Nigel Barker March 28th, 2009 08:47 AM

Quote:

Originally Posted by Glen Elliott (Post 1034980)
I don't know if I agree with you there, at least not 100%. Granted the full full raster HD image is very sharp and the dof is shallow with nice bokeh. However I don't feel a sharper image and shallow dof is enough to abandon bonified video cameras. Regardless of how "good" I get with my 5D the A1 is a better tool for live/event video.

I agree that the image on the 5D is remarkable however it does have some MAJOR limitations with it's lack of OIS, manual controls, and image controls. I can't even get it to stop crushing blacks in darker environments. These aren't the kind of blacks you can recover in post- they are literally BLACK (void of any detail). I even have my contrast set all the way down. (w/ the 24-70 2.8 L)

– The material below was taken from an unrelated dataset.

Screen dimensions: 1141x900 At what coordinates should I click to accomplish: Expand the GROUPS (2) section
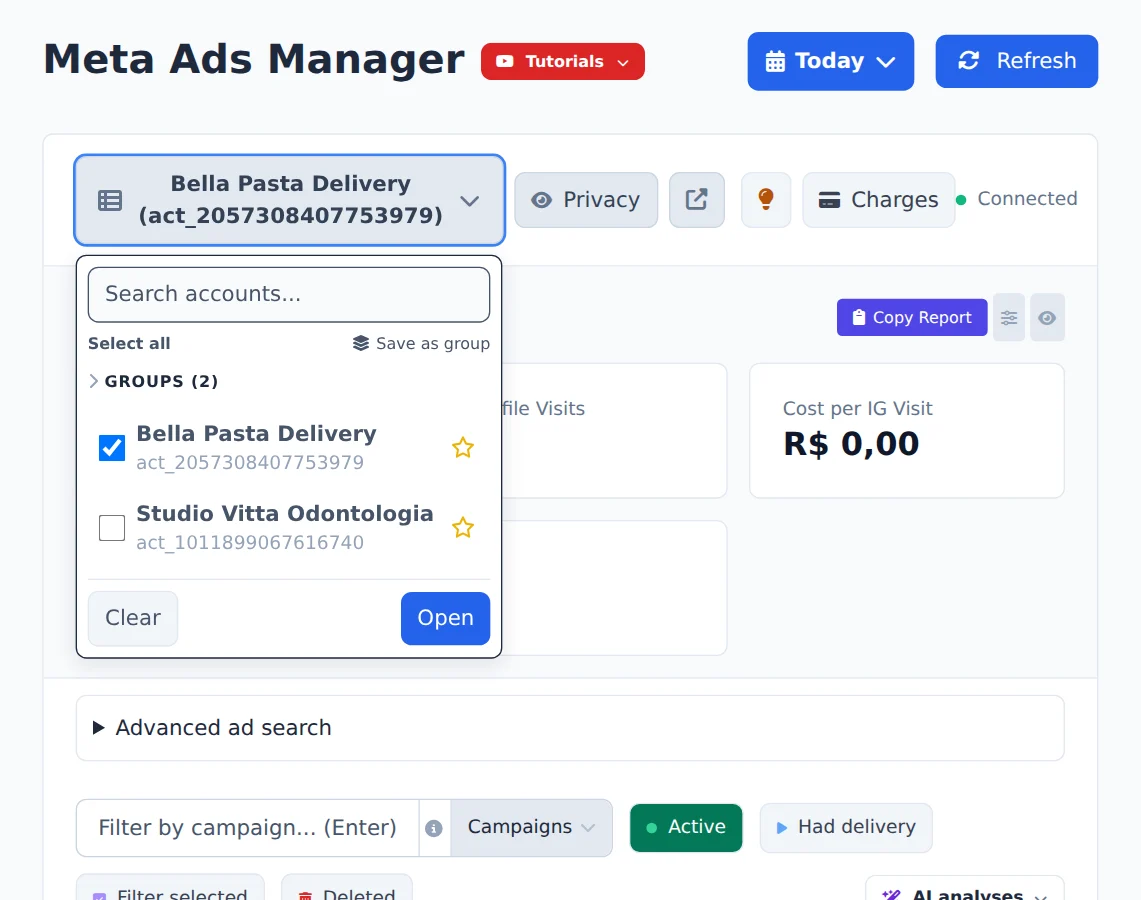[x=154, y=381]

Perhaps I overstated my point. I agree with you that the XH-A1 is a much better tool for creating video. It's purpose designed to do it & has everything laid out nicely with full manual control. In comparison the hoops that have to be gone through to assert some control over the 5DII may be just too much which is why I am hesitant to dump the HDV camcorders in favour of the 5DII.

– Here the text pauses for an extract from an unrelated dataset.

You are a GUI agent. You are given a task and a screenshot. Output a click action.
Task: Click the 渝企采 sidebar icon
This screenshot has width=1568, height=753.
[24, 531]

The problem to my mind is in mixing footage because of the vast difference in picture quality in particular sharpness between the 5DII video & HDV video which looks very grainy in comparison. The 'look' is just so different & never mind the crushed blacks to the untutored viewer the 5DII just looks 'better'. It's too jarring to swap between the two cameras in the same video.

Cheers

Nigel

Nigel Barker March 28th, 2009 08:55 AM

Quote:

Originally Posted by Glen Elliott (Post 1034982)
Patrick, so you think it's better to go to 30p prores then to 24p prores rather than directly to 24p prores? Saves time?

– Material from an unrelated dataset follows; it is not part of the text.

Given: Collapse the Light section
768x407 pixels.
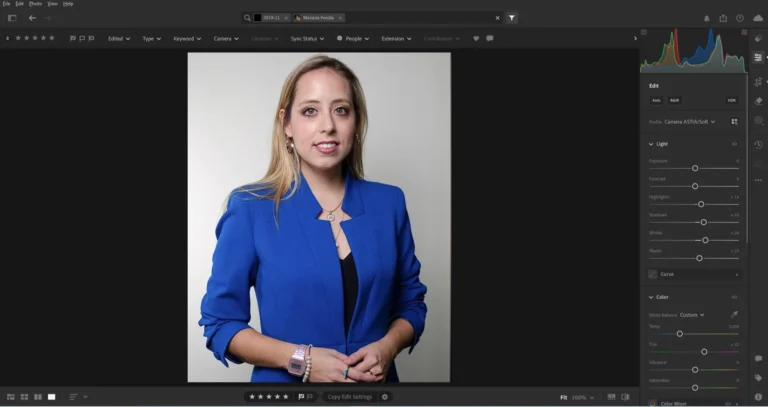Looking at the screenshot, I should (x=651, y=144).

If I like the 5D's inclusion in our workflow I may even entertain changing to 30p on our A1's to make things immeasurably easier. However I'm a little unsure about that format for DVDs. Do VCRs support such a bizzare rate as 30p. I know they do 60i and can read the flags to display 24p properly- but what about 30p?

DVDs, VCRs & TVs support the even more bizarre rate of 29.97 which is the NTSC standard. 24fps is what film uses whereas PAL TV uses 25fps (50i).

Cheers

Nigel

John Benton March 28th, 2009 09:02 AM

Quote:

Originally Posted by Nigel Barker (Post 1034926)
I am not sure that you even want to attempt to mix 5DII footage with HDV from the XH-A1 as frankly the HDV stuff looks like crap compared to the 5DII. We have been very happy using our XHA1s but now are seriously considering getting another couple of 5DIIs & putting the camcorders on eBay if we can just reassure ourselves that the limitations of using the 5DII for video can be overcome. The image quality is so staggeringly good that anything else now looks a very poor second best. With footage shot side by side on the two cameras & even when aggressively compressing down to 1280x720p & 3.2Mbps the 5DII image quality is still streets ahead of the XH-A1.

Cheers

Nigel

I must concur. HDV from the XL-H1 looked Terrible in comparison to the 5D.
Enough to make me re assess my personal shooting method

I also Use the ProRes route but I use MPEG Streamclip which is Faster than Compressor
I am at a loss as to how to get the 30fps to 24 with sound however.